GOAL OF THE EXERCISE:
The result is the exact lines from the one containing "Instruction: Click Choose..." through the final line of the entries; leave out the pictures.

DATA SHOWN:
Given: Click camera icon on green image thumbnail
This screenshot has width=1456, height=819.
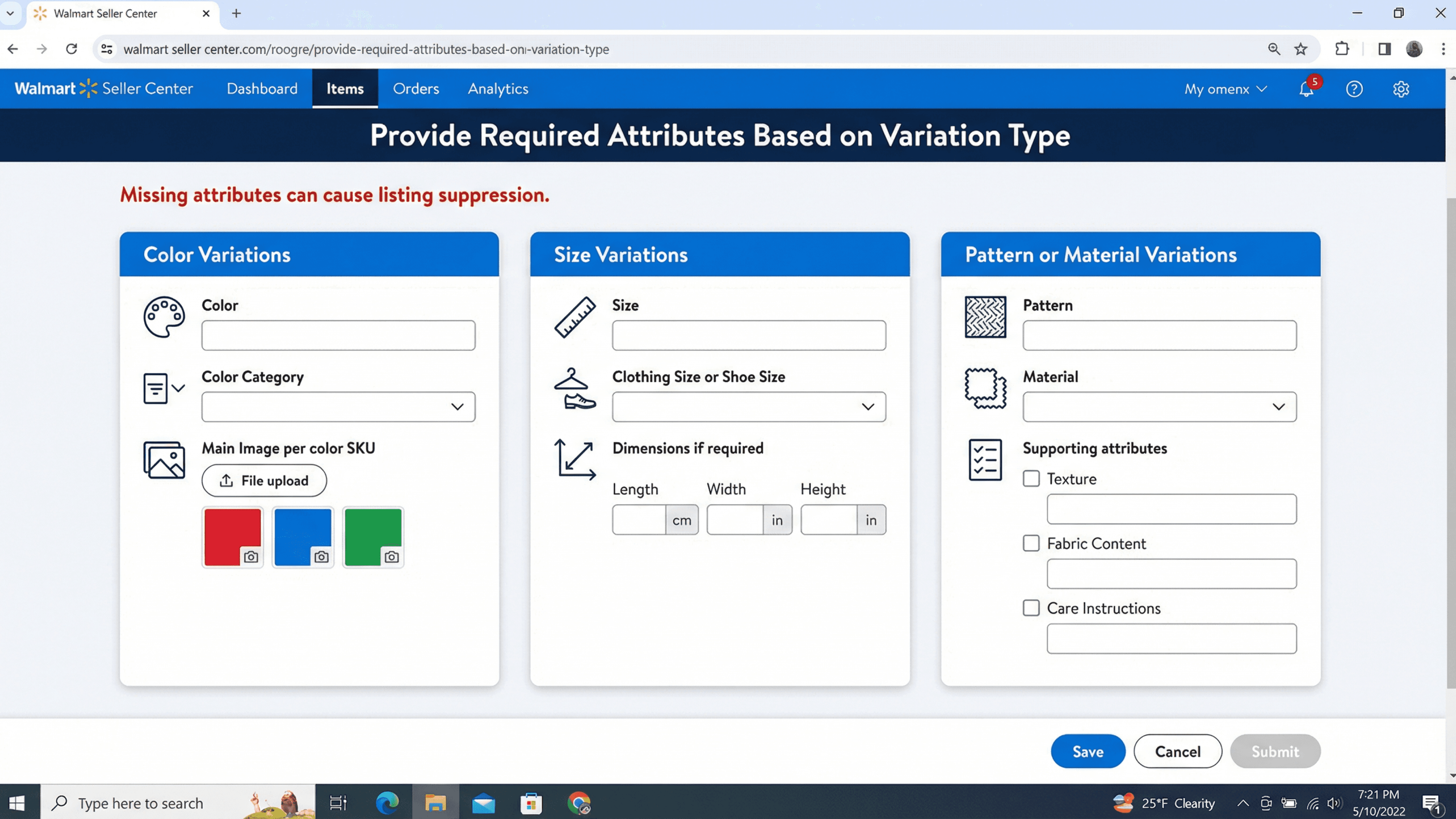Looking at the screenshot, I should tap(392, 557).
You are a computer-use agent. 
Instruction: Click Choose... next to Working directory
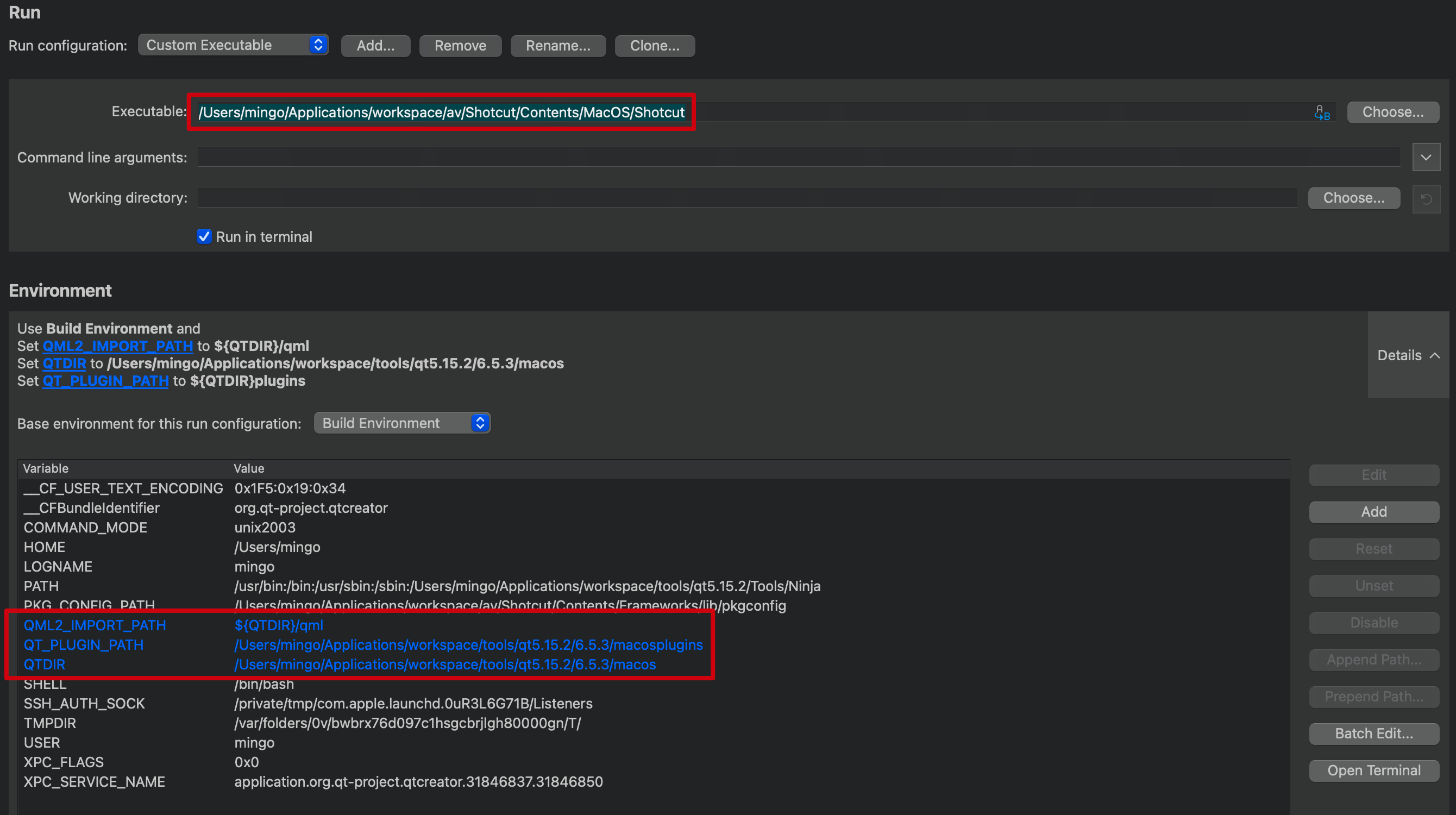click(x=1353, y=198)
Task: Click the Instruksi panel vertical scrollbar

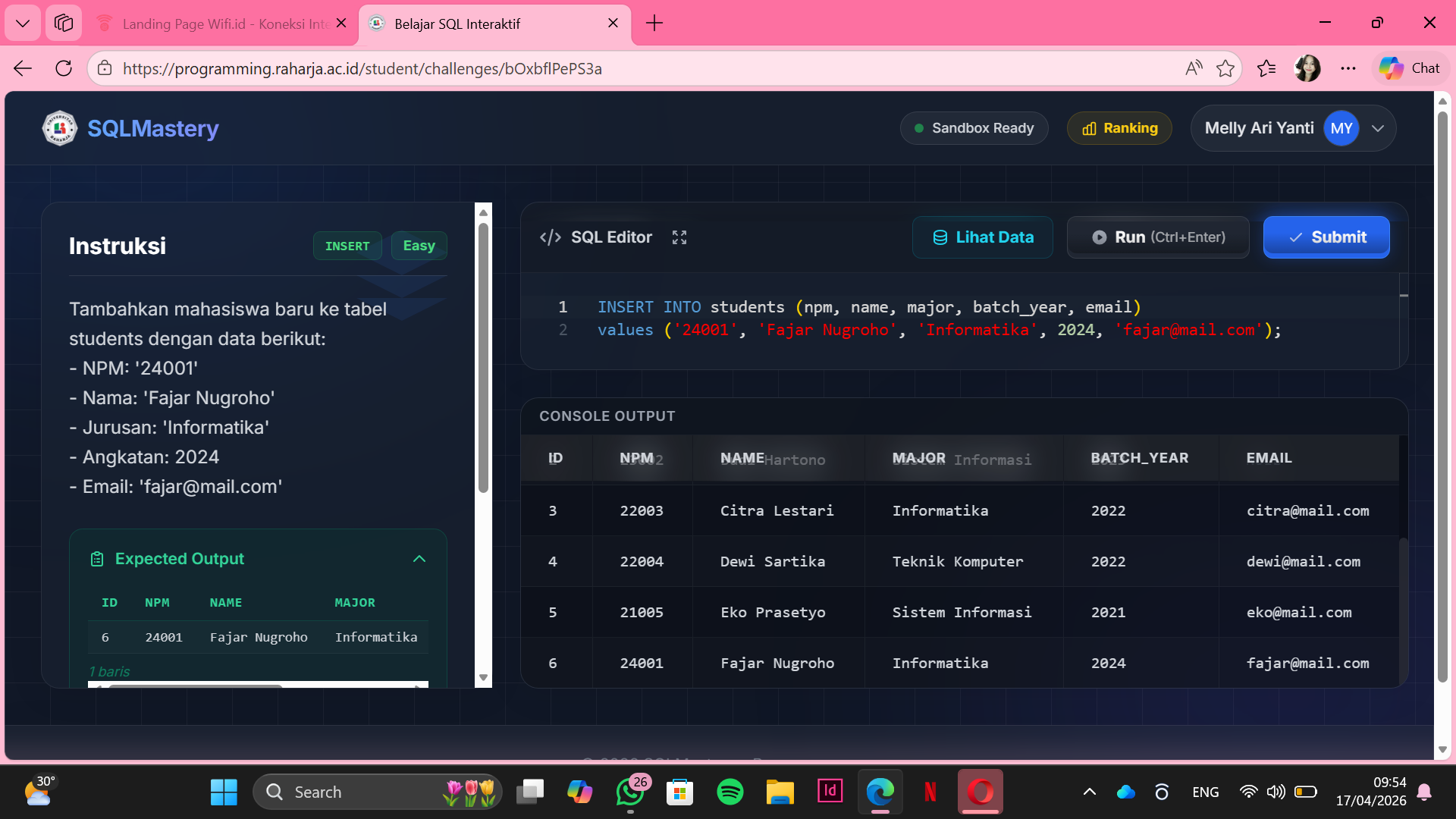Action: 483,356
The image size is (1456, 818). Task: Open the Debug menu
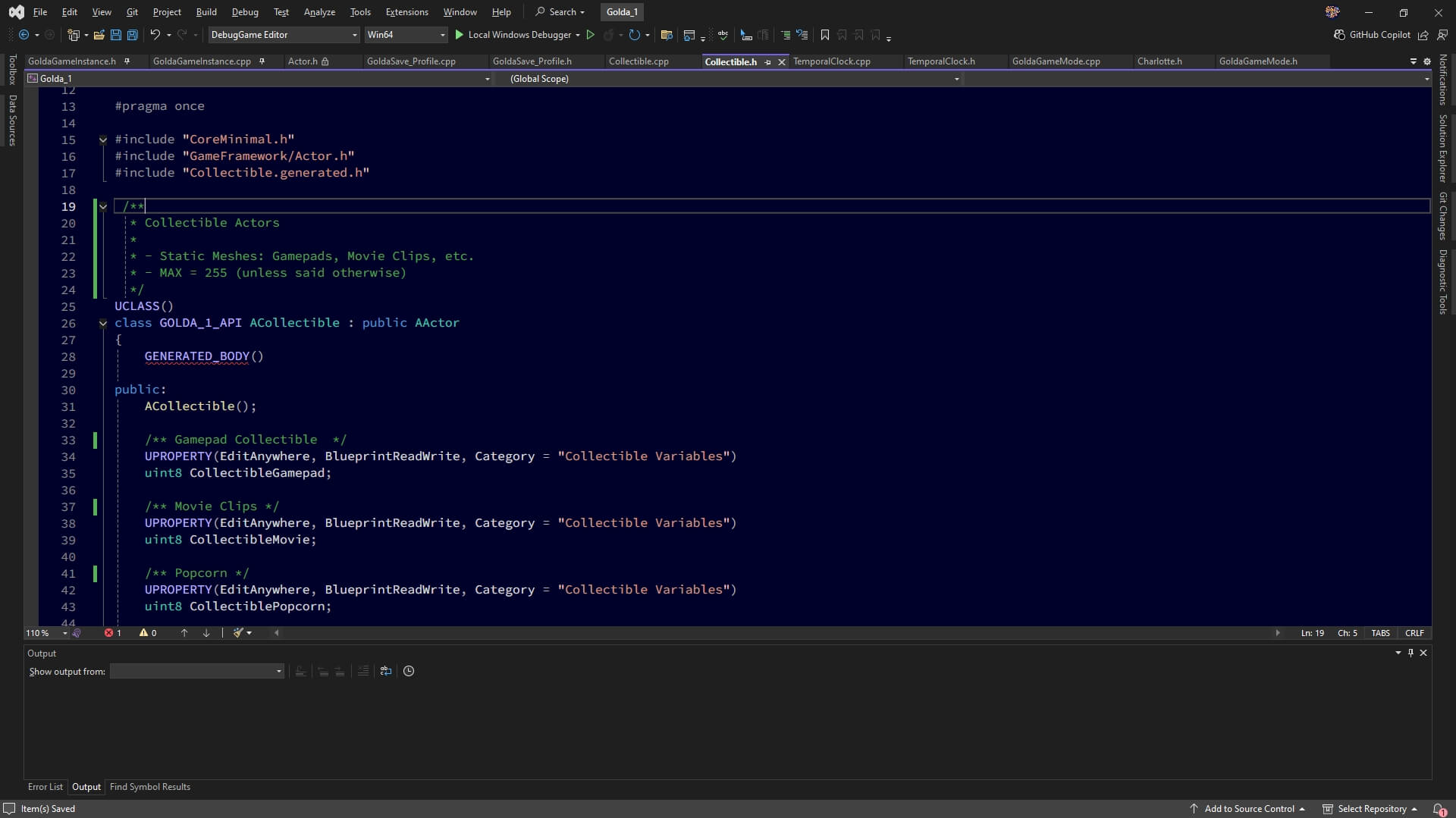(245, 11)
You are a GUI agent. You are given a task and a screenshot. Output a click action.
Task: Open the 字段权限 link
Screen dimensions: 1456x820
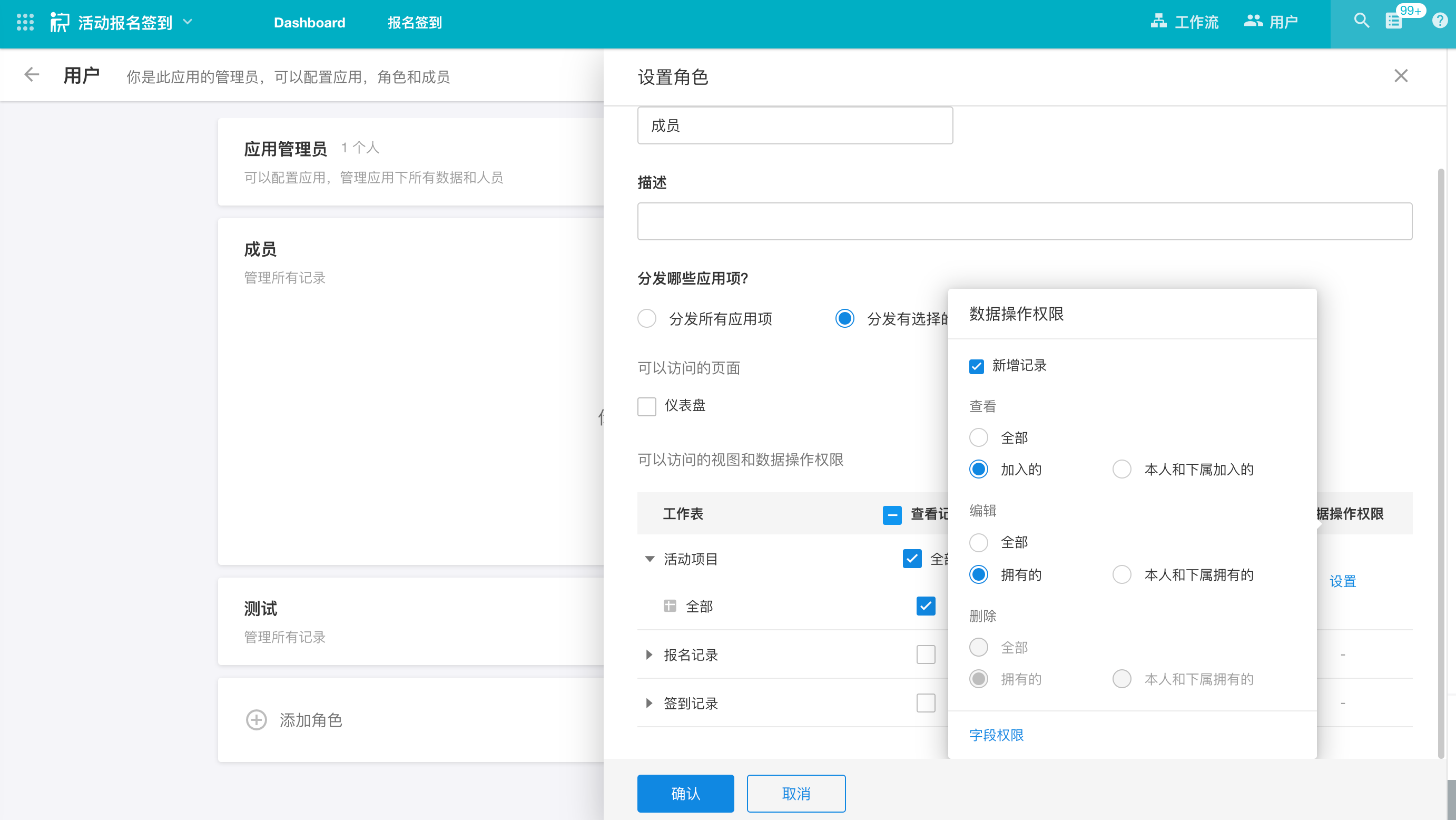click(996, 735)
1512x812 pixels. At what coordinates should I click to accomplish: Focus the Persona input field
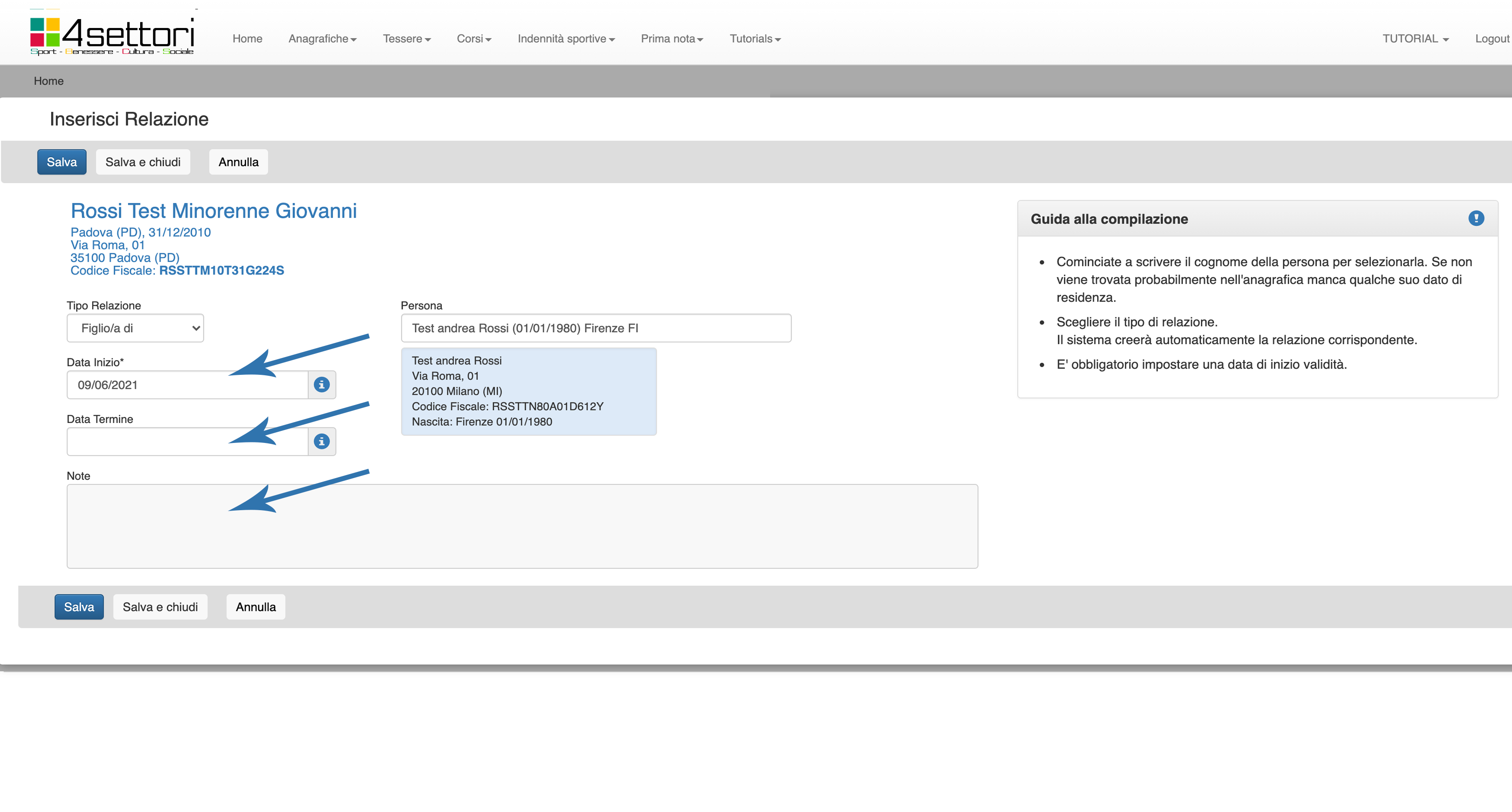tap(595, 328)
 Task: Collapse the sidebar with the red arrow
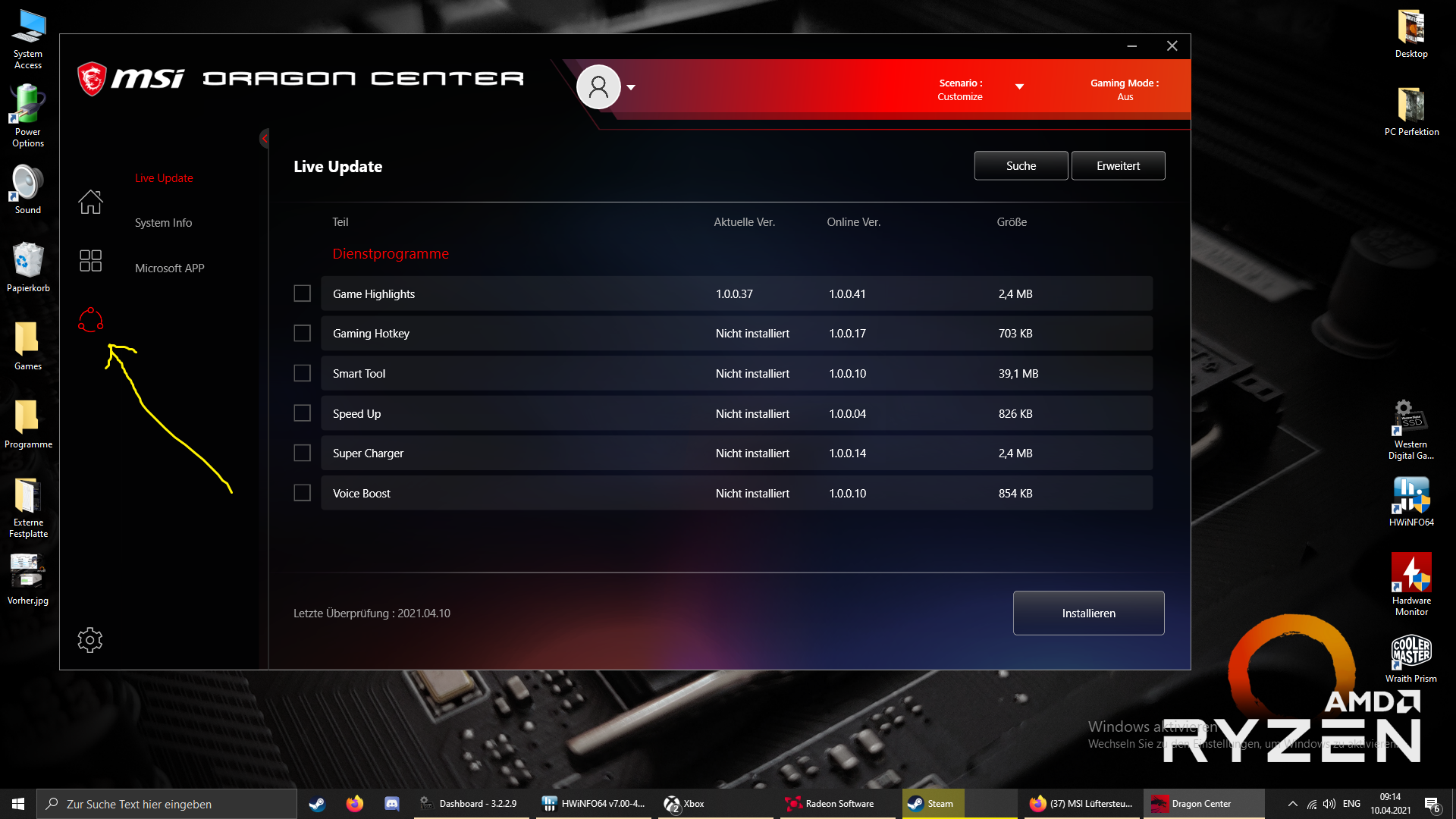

SOLUTION TO THIS PROBLEM:
Instruction: Click Choose... next to Working directory
click(x=1353, y=198)
Task: Click the Instruksi panel vertical scrollbar

Action: 483,356
The image size is (1456, 818). Task: Open the Debug menu
(245, 11)
You are a GUI agent. You are given a task and a screenshot. Output a click action.
Task: Open the 字段权限 link
Screen dimensions: 1456x820
click(996, 735)
1512x812 pixels. At what coordinates should I click to accomplish: Focus the Persona input field
tap(595, 328)
 Task: Collapse the sidebar with the red arrow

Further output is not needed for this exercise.